**Available records**
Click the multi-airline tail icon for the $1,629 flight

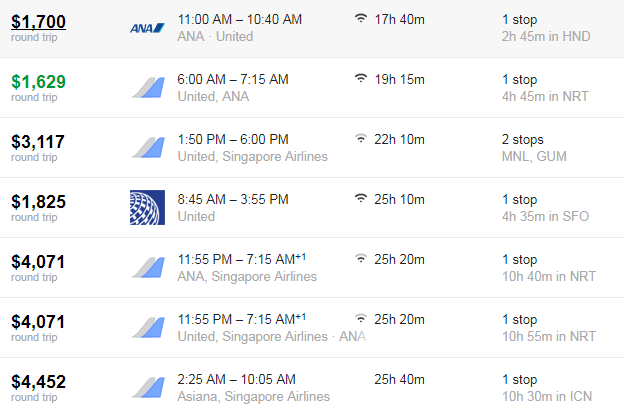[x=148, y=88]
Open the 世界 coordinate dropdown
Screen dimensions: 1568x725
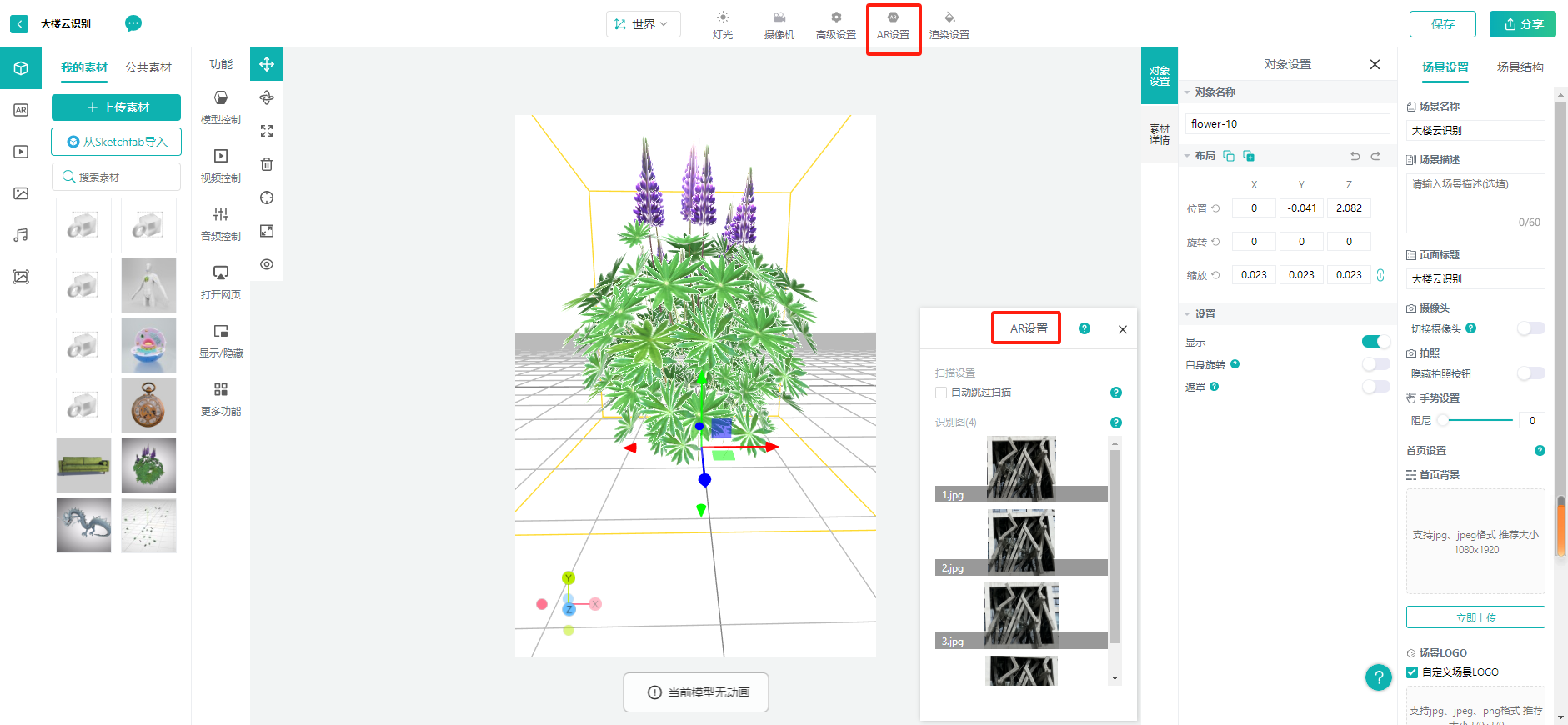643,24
...
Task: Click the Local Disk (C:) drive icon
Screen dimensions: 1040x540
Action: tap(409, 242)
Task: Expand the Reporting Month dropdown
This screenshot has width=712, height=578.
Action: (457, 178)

**Your assignment**
Check each line of the records above for the string "Task", and report every line that has it.

**Solution for this exercise**
Task: Click the Local Disk (C:) drive icon
Task: Expand the Reporting Month dropdown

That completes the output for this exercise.